» **To do**
Set down every line of the following material without alteration.

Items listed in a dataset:
━━━━━━━━

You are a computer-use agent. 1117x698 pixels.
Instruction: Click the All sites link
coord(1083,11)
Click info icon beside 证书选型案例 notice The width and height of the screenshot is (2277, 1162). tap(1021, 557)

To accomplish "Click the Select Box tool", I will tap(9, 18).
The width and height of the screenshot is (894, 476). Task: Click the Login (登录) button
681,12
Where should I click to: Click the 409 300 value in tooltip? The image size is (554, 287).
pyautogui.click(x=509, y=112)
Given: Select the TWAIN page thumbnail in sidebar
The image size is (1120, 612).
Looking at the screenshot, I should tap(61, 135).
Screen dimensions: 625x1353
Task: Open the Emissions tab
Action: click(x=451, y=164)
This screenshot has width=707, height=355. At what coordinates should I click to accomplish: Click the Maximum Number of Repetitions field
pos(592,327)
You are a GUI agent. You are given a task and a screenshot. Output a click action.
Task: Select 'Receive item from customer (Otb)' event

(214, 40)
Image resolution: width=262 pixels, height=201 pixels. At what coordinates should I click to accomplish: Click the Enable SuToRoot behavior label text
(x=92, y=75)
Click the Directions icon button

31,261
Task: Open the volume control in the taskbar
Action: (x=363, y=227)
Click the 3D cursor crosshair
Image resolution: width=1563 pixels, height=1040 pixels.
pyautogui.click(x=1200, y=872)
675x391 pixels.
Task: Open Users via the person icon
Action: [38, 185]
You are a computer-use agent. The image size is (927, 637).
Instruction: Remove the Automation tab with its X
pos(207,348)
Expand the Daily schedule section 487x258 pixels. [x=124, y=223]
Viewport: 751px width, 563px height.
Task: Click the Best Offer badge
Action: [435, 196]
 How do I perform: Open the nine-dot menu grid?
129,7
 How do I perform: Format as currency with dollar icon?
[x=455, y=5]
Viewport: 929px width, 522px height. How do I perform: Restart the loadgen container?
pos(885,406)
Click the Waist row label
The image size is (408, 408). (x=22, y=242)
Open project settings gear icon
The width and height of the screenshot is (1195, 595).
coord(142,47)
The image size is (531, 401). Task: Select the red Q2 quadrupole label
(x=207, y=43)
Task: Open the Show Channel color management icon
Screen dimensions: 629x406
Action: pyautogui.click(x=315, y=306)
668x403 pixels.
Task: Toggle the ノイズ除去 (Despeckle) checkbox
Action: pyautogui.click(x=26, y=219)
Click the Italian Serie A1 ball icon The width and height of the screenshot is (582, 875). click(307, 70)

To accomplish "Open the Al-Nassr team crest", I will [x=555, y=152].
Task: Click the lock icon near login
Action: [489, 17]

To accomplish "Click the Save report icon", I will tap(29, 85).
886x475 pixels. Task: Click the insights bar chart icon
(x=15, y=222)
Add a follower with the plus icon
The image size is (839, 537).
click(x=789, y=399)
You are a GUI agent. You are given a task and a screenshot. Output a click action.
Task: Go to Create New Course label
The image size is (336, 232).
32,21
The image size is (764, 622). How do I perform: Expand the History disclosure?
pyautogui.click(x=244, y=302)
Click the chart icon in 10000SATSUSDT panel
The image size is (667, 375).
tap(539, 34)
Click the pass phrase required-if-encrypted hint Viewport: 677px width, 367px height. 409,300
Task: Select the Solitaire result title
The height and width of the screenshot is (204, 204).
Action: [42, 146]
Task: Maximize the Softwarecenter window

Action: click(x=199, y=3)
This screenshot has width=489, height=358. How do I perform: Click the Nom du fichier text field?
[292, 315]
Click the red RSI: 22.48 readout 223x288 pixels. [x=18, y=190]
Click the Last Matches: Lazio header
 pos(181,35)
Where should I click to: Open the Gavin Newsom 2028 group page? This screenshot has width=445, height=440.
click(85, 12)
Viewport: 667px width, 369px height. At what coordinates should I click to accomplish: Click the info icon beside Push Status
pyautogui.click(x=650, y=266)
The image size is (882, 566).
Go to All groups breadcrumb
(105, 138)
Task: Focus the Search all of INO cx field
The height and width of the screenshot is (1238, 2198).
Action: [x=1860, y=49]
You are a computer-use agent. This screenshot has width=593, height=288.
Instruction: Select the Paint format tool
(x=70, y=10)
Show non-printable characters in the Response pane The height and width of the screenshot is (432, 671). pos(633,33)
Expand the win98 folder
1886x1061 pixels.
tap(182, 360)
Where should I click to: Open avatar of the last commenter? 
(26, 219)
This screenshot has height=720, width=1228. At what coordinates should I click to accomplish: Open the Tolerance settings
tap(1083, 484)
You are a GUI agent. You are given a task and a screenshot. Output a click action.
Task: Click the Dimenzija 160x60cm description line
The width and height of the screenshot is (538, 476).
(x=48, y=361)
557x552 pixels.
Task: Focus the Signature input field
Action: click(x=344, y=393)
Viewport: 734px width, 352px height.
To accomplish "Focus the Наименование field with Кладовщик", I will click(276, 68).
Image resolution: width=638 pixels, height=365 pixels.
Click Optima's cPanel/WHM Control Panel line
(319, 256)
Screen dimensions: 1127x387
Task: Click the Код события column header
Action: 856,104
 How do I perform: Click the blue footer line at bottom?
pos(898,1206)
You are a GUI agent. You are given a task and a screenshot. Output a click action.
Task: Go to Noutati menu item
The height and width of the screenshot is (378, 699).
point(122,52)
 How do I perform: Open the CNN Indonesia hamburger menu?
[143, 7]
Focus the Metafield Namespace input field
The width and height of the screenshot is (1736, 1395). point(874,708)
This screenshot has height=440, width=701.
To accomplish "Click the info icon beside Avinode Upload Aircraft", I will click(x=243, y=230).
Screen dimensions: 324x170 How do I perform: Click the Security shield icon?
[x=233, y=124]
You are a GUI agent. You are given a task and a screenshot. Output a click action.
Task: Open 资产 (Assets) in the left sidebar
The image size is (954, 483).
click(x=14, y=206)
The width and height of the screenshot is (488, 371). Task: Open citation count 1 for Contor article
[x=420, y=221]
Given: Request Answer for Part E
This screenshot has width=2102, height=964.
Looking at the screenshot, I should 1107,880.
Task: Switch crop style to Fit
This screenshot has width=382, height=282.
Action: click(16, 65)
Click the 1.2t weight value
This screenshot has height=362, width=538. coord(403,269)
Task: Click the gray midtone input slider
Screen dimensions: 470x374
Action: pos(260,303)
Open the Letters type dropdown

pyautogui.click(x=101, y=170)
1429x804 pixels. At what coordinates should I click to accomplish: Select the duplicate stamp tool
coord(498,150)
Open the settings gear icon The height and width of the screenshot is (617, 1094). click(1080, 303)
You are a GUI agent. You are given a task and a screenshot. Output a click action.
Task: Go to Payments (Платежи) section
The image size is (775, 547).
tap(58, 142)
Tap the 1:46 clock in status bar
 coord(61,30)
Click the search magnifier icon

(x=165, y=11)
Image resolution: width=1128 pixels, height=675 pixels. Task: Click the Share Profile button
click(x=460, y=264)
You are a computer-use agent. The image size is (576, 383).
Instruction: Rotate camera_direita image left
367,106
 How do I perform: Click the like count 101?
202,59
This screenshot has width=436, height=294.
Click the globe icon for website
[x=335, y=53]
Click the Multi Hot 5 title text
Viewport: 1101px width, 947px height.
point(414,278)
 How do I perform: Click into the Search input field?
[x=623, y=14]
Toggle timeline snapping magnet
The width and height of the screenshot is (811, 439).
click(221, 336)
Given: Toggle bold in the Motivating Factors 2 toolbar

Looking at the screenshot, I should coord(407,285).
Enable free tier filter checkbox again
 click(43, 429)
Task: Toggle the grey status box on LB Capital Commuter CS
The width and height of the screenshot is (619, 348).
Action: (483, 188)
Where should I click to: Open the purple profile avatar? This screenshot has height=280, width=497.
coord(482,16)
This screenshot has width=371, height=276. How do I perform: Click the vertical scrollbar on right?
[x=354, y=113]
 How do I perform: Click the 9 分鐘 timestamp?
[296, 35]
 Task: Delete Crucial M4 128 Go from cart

━━━━━━━━

» **Result**
You are a computer-use agent. 1117x698 pixels.
Instruction: Click the All sites link
coord(1083,11)
Click info icon beside 证书选型案例 notice The width and height of the screenshot is (2277, 1162). tap(1021, 557)

To accomplish "Click the Select Box tool", I will tap(9, 18).
The width and height of the screenshot is (894, 476). Task: Click the Login (登录) button
681,12
Where should I click to: Click the 409 300 value in tooltip? The image size is (554, 287).
pyautogui.click(x=509, y=112)
Given: Select the TWAIN page thumbnail in sidebar
The image size is (1120, 612).
Looking at the screenshot, I should tap(61, 135).
Screen dimensions: 625x1353
Task: Open the Emissions tab
Action: click(x=451, y=164)
This screenshot has width=707, height=355. At what coordinates should I click to accomplish: Click the Maximum Number of Repetitions field
pos(592,327)
You are a GUI agent. You are given a task and a screenshot. Output a click action.
Task: Select 'Receive item from customer (Otb)' event

(214, 40)
Image resolution: width=262 pixels, height=201 pixels. At what coordinates should I click to accomplish: Click the Enable SuToRoot behavior label text
(x=92, y=75)
Click the Directions icon button

31,261
Task: Open the volume control in the taskbar
Action: (x=363, y=227)
Click the 3D cursor crosshair
Image resolution: width=1563 pixels, height=1040 pixels.
pyautogui.click(x=1200, y=872)
675x391 pixels.
Task: Open Users via the person icon
Action: [38, 185]
You are a computer-use agent. The image size is (927, 637).
Instruction: Remove the Automation tab with its X
pos(207,348)
Expand the Daily schedule section 487x258 pixels. [x=124, y=223]
Viewport: 751px width, 563px height.
Task: Click the Best Offer badge
Action: [435, 196]
 How do I perform: Open the nine-dot menu grid?
129,7
 How do I perform: Format as currency with dollar icon?
[x=455, y=5]
Viewport: 929px width, 522px height. How do I perform: Restart the loadgen container?
pos(885,406)
Click the Waist row label
The image size is (408, 408). (x=22, y=242)
Open project settings gear icon
The width and height of the screenshot is (1195, 595).
coord(142,47)
The image size is (531, 401). Task: Select the red Q2 quadrupole label
(x=207, y=43)
Task: Open the Show Channel color management icon
Screen dimensions: 629x406
Action: pyautogui.click(x=315, y=306)
668x403 pixels.
Task: Toggle the ノイズ除去 (Despeckle) checkbox
Action: pyautogui.click(x=26, y=219)
Click the Italian Serie A1 ball icon The width and height of the screenshot is (582, 875). click(307, 70)

To accomplish "Open the Al-Nassr team crest", I will [x=555, y=152].
Task: Click the lock icon near login
Action: [489, 17]

To accomplish "Click the Save report icon", I will tap(29, 85).
886x475 pixels. Task: Click the insights bar chart icon
(x=15, y=222)
Add a follower with the plus icon
The image size is (839, 537).
click(x=789, y=399)
You are a GUI agent. You are given a task and a screenshot. Output a click action.
Task: Go to Create New Course label
The image size is (336, 232).
32,21
The image size is (764, 622). How do I perform: Expand the History disclosure?
pyautogui.click(x=244, y=302)
Click the chart icon in 10000SATSUSDT panel
The image size is (667, 375).
tap(539, 34)
Click the pass phrase required-if-encrypted hint Viewport: 677px width, 367px height. 409,300
Task: Select the Solitaire result title
The height and width of the screenshot is (204, 204).
Action: [42, 146]
Task: Maximize the Softwarecenter window

Action: click(x=199, y=3)
This screenshot has width=489, height=358. How do I perform: Click the Nom du fichier text field?
[292, 315]
Click the red RSI: 22.48 readout 223x288 pixels. [x=18, y=190]
Click the Last Matches: Lazio header
 pos(181,35)
Where should I click to: Open the Gavin Newsom 2028 group page? This screenshot has width=445, height=440.
click(85, 12)
Viewport: 667px width, 369px height. At what coordinates should I click to accomplish: Click the info icon beside Push Status
pyautogui.click(x=650, y=266)
The image size is (882, 566).
Go to All groups breadcrumb
(105, 138)
Task: Focus the Search all of INO cx field
The height and width of the screenshot is (1238, 2198).
Action: [x=1860, y=49]
You are a computer-use agent. This screenshot has width=593, height=288.
Instruction: Select the Paint format tool
(x=70, y=10)
Show non-printable characters in the Response pane The height and width of the screenshot is (432, 671). pos(633,33)
Expand the win98 folder
1886x1061 pixels.
tap(182, 360)
Where should I click to: Open avatar of the last commenter? 
(26, 219)
This screenshot has height=720, width=1228. At what coordinates should I click to accomplish: Open the Tolerance settings
tap(1083, 484)
You are a GUI agent. You are given a task and a screenshot. Output a click action.
Task: Click the Dimenzija 160x60cm description line
The width and height of the screenshot is (538, 476).
(x=48, y=361)
557x552 pixels.
Task: Focus the Signature input field
Action: click(x=344, y=393)
Viewport: 734px width, 352px height.
To accomplish "Focus the Наименование field with Кладовщик", I will click(276, 68).
Image resolution: width=638 pixels, height=365 pixels.
Click Optima's cPanel/WHM Control Panel line
(319, 256)
Screen dimensions: 1127x387
Task: Click the Код события column header
Action: 856,104
 How do I perform: Click the blue footer line at bottom?
pos(898,1206)
You are a GUI agent. You are given a task and a screenshot. Output a click action.
Task: Go to Noutati menu item
The height and width of the screenshot is (378, 699).
point(122,52)
 How do I perform: Open the CNN Indonesia hamburger menu?
[143, 7]
Focus the Metafield Namespace input field
The width and height of the screenshot is (1736, 1395). point(874,708)
This screenshot has height=440, width=701.
To accomplish "Click the info icon beside Avinode Upload Aircraft", I will click(x=243, y=230).
Screen dimensions: 324x170 How do I perform: Click the Security shield icon?
[x=233, y=124]
You are a GUI agent. You are given a task and a screenshot. Output a click action.
Task: Open 资产 (Assets) in the left sidebar
The image size is (954, 483).
click(x=14, y=206)
The width and height of the screenshot is (488, 371). Task: Open citation count 1 for Contor article
[x=420, y=221]
Given: Request Answer for Part E
This screenshot has width=2102, height=964.
Looking at the screenshot, I should 1107,880.
Task: Switch crop style to Fit
This screenshot has width=382, height=282.
Action: click(16, 65)
Click the 1.2t weight value
This screenshot has height=362, width=538. coord(403,269)
Task: Click the gray midtone input slider
Screen dimensions: 470x374
Action: pos(260,303)
Open the Letters type dropdown

pyautogui.click(x=101, y=170)
1429x804 pixels. At what coordinates should I click to accomplish: Select the duplicate stamp tool
coord(498,150)
Open the settings gear icon The height and width of the screenshot is (617, 1094). click(1080, 303)
You are a GUI agent. You are given a task and a screenshot. Output a click action.
Task: Go to Payments (Платежи) section
The image size is (775, 547).
tap(58, 142)
Tap the 1:46 clock in status bar
 coord(61,30)
Click the search magnifier icon

(x=165, y=11)
Image resolution: width=1128 pixels, height=675 pixels. Task: Click the Share Profile button
click(x=460, y=264)
You are a computer-use agent. The image size is (576, 383).
Instruction: Rotate camera_direita image left
367,106
 How do I perform: Click the like count 101?
202,59
This screenshot has width=436, height=294.
Click the globe icon for website
[x=335, y=53]
Click the Multi Hot 5 title text
Viewport: 1101px width, 947px height.
point(414,278)
 How do I perform: Click into the Search input field?
[x=623, y=14]
Toggle timeline snapping magnet
The width and height of the screenshot is (811, 439).
click(221, 336)
Given: Toggle bold in the Motivating Factors 2 toolbar

Looking at the screenshot, I should coord(407,285).
Enable free tier filter checkbox again
 click(43, 429)
Task: Toggle the grey status box on LB Capital Commuter CS
The width and height of the screenshot is (619, 348).
Action: (483, 188)
Where should I click to: Open the purple profile avatar? This screenshot has height=280, width=497.
coord(482,16)
This screenshot has width=371, height=276. How do I perform: Click the vertical scrollbar on right?
[x=354, y=113]
 How do I perform: Click the 9 分鐘 timestamp?
[296, 35]
 Task: Delete Crucial M4 128 Go from cart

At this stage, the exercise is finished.